Ziel 1 =
Gib von den Zeilen nach dem Konzertbericht alles von der Zeile mit „The width and height of the screenshot is (684, 820).“ bis hinunter zur Zeile mit „click(x=175, y=9)“ als Markdown-Tabelle mit den Spalten „Nummer“ und „Zeileninhalt“ aus und lass Leerzeilen weg.

Ausgangstext =
○ ○ ○ ○ ○

The Pineapple Thief, Godsticks, 25.01.17, Oberhausen, Zentrum Altenberg

Diebisches Vergnügen …


… hat dieser Abend mit einer noch zu behandelnden Ausnahme wohl allen Anwesenden bereitet: Menschen, die u.a. als Merchandise-Fee jeden Auftritt der Tournee gesehen haben, sprachen sogar von “one of the best shows on the tour”.

Aus Sicht von Bands und Veranstalter setzte der Umstand positive Akzente, dass das Konzert schon geraume Zeit ausverkauft war – Prog sells! Aus Perspektive der Besucher wurde dankbar vermerkt, dass der Einlass bei knatterkalten Temperaturen dennoch zügig verlief und es in dem wunderhübschen “soziokulturellen Zentrum Altenberg”, das sich mit dem LVR-Industriemuseum das Gelände der ehemaligen Zinkfabrik Altenberg teilt, dennoch nie unerträglich beengt wurde. Ein Verantwortlicher verriet unserem Wolfram dazu, dass man sich entschlossen habe, nur 250 Tickets auszugeben – in der Hoffnung, die Fans werden das angenehmere Konzerterlebnis goutieren und weitererzählen. Was wir besonders gerne tun. Nicht ohne den auch schon bei der Vorgruppe exzellenten Sound und die angenehmen Licht- und Luftverhältnisse zu erwähnen.

○ ○ ○ ○ ○

Ziel 2 =
Wiederhole aus dem Konzertbericht wortgetreu alles von „Aus Sicht von“ bis hinunter zu „Luftverhältnisse zu erwähnen.“.

Gezeigtes Material =
○ ○ ○ ○ ○

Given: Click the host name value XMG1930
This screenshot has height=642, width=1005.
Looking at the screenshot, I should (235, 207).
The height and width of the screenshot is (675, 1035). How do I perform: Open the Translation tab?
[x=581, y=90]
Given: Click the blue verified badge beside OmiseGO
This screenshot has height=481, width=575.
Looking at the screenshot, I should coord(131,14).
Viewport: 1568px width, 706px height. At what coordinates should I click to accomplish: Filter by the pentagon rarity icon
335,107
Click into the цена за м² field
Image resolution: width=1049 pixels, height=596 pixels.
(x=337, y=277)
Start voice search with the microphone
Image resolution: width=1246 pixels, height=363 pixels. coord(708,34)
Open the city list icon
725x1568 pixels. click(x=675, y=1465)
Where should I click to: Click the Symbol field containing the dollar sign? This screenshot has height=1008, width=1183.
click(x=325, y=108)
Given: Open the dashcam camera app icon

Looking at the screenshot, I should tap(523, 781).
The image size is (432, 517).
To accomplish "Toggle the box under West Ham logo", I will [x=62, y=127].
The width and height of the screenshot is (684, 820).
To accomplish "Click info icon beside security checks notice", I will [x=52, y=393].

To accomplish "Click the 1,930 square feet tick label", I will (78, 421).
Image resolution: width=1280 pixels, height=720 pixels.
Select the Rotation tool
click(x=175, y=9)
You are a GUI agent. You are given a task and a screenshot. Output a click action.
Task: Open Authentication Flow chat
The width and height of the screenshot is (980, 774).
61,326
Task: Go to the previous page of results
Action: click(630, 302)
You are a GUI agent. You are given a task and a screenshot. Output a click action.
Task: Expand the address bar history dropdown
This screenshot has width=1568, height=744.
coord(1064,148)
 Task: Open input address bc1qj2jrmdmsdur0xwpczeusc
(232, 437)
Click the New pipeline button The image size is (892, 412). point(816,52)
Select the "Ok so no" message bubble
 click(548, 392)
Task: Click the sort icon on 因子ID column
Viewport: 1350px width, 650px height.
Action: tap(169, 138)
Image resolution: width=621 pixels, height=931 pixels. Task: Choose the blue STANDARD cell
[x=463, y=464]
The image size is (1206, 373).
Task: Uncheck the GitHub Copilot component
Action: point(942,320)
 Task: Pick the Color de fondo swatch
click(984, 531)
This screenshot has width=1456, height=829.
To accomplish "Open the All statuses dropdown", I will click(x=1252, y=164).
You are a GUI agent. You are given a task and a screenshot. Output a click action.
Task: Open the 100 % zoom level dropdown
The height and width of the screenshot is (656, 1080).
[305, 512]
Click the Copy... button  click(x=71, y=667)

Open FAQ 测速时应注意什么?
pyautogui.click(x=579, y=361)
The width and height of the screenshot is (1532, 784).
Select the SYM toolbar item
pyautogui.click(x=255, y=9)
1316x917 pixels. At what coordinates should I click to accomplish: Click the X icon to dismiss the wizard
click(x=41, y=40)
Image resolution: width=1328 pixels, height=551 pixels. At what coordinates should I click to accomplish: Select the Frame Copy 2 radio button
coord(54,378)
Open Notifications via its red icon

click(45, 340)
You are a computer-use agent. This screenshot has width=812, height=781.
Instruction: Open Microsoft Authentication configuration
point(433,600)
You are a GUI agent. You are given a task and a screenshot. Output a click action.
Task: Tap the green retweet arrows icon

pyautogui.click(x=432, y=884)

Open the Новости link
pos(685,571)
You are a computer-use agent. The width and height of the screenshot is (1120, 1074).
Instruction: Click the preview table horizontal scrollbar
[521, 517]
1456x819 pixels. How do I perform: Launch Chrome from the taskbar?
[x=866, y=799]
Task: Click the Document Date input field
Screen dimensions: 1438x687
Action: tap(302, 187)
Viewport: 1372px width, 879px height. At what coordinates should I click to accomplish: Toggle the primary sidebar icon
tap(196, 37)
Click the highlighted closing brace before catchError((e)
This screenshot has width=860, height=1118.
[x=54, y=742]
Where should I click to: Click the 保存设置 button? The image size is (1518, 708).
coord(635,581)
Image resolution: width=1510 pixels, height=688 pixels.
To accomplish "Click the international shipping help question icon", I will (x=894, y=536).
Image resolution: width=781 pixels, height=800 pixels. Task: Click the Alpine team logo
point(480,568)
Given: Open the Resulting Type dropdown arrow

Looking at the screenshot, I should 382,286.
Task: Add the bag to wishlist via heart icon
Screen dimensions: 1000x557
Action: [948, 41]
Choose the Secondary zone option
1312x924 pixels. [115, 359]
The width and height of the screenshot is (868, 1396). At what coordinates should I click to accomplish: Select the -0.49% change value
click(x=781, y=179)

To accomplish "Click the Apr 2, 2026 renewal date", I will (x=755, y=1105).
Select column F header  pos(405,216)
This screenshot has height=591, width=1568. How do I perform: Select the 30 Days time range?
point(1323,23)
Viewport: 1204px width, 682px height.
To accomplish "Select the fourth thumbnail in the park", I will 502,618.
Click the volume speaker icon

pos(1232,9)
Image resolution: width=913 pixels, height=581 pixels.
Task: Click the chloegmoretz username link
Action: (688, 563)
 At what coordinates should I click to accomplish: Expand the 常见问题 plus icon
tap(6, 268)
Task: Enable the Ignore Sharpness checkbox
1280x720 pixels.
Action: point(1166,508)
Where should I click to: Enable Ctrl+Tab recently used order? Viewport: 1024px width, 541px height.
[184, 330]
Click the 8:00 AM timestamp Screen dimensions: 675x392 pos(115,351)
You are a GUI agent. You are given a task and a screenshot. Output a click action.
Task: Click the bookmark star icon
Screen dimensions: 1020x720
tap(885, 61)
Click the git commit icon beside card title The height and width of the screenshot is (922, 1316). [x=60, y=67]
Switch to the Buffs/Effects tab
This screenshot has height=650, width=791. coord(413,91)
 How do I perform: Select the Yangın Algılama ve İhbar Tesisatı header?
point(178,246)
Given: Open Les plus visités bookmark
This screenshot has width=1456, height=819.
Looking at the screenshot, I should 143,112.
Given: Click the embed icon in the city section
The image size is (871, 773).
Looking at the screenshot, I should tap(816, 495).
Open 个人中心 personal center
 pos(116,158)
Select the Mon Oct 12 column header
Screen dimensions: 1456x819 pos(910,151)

○ ○ ○ ○ ○

Endergebnis 1 =
| Nummer | Zeileninhalt |
|---|---|
| 1 | The width and height of the screenshot is (684, 820). |
| 2 | To accomplish "Click info icon beside security checks notice", I will [x=52, y=393]. |
| 3 | To accomplish "Click the 1,930 square feet tick label", I will (78, 421). |
| 4 | Image resolution: width=1280 pixels, height=720 pixels. |
| 5 | Select the Rotation tool |
| 6 | click(x=175, y=9) |

Endergebnis 2 =
Aus Sicht von Bands und Veranstalter setzte der Umstand positive Akzente, dass das Konzert schon geraume Zeit ausverkauft war – Prog sells! Aus Perspektive der Besucher wurde dankbar vermerkt, dass der Einlass bei knatterkalten Temperaturen dennoch zügig verlief und es in dem wunderhübschen “soziokulturellen Zentrum Altenberg”, das sich mit dem LVR-Industriemuseum das Gelände der ehemaligen Zinkfabrik Altenberg teilt, dennoch nie unerträglich beengt wurde. Ein Verantwortlicher verriet unserem Wolfram dazu, dass man sich entschlossen habe, nur 250 Tickets auszugeben – in der Hoffnung, die Fans werden das angenehmere Konzerterlebnis goutieren und weitererzählen. Was wir besonders gerne tun. Nicht ohne den auch schon bei der Vorgruppe exzellenten Sound und die angenehmen Licht- und Luftverhältnisse zu erwähnen.